Terkait hal itu digital marketplace WinMarket memprogramkan 1 juta UMKM untuk berperan aktif mencetak pelaku usaha baru. Dengan begitu diharapkan akan mampu mendorong munculnya UMKM dalam ranah digital.

“Dari 1 juta lapangan kerja yang digagas Winmarket, semua orang terlahir memiliki modal yang cukup memulai bisnisnya. Hampir 80 persen masyarakat adalah orang yang tadinya tidak pernah bisnis. Begitu ada bisnis e-comerce dapat menyerap lapangan kerja, dan mengurai tingkat pengangguran,” ungkap GM WinMarket, Bagus Cahyono, Jum’at (24/11/2017).

Bagus tidak menampik persaingan selalu menjadi tantangan bagi produsen/UMKM, karena itu strategi pemasaran yang unik diperlukan untuk bisa bertahan dan memenangkan pasar. WinMarket memiliki ratusan ribu produk yang siap untuk dijualkan.

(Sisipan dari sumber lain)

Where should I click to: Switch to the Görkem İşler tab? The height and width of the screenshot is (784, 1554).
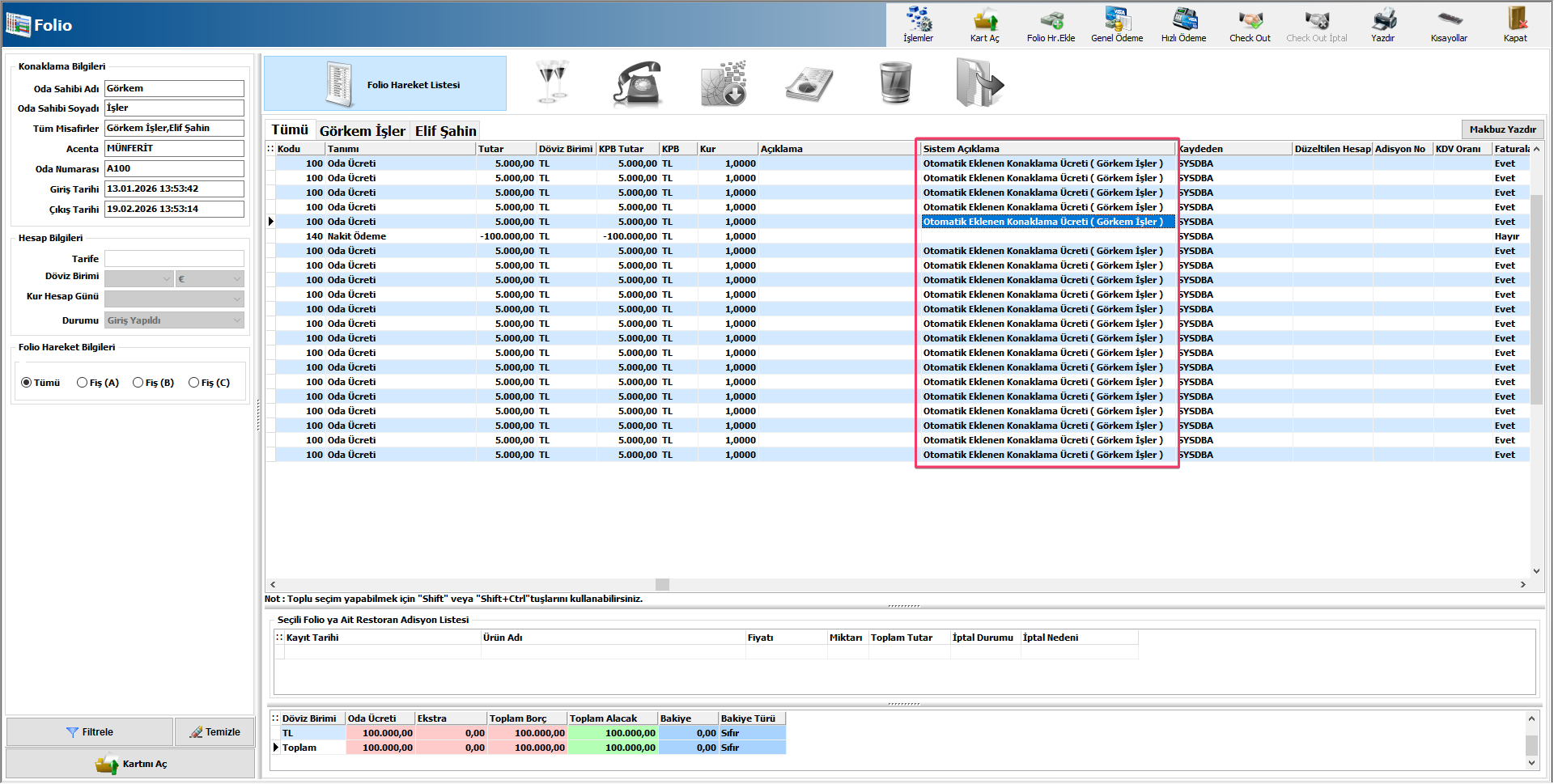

Dibandingkan dengan platform lain, dropshipper WinMarket tidak perlu repot dengan masalah modal, stock barang, packing dan pengiriman.

“WinMarket memfasilitasi supplier, dropshipper dan konsumen dengan fitur dan benefit yang unik. Dengan menjadi member winMarket, merchant bisa menerima pembayaran melalui berbagai channel pembayaran, yang paling baru bahkan bisa menerima pembayaran secara tunai melalui alfamart,” terangnya.

Manager WinMarket Danar Mardlotillah menjelaskan Dropshipper hanya bertugas memasarkan produk, memanfaatkan jaringan pertemanan di sosmed. “Jadi Dropshipper hanya tinggal menyalin dan menyebarkan link dropship yang disediakan winmarket, semuanya akan diproses secara otomatis tanpa perlu komunikasi dengan supplier,” ujarnya.

Saat ini WinMarket sudah tersebar di Sumatra utara, Jawa Barat,DKI Jakarta, Jawa Tengah, Jawa Timur, Bali, Balikpapan, dan Palu. Agar semua UMKM dan supplier di Indonesia memiliki Toko online dengan Brand nya sendiri, terdapat tim yang tersebar di kota-kota besar di Indonesia. Kedepan WinMarket berencana menghadirkan perwakilan di semua Provinsi dan siap membina UMKM. Tak hanya itu, Aplikasi pada smartphone pun akan segera diluncurkan untuk memudahkan merchant mengelola barang, toko dan juga order.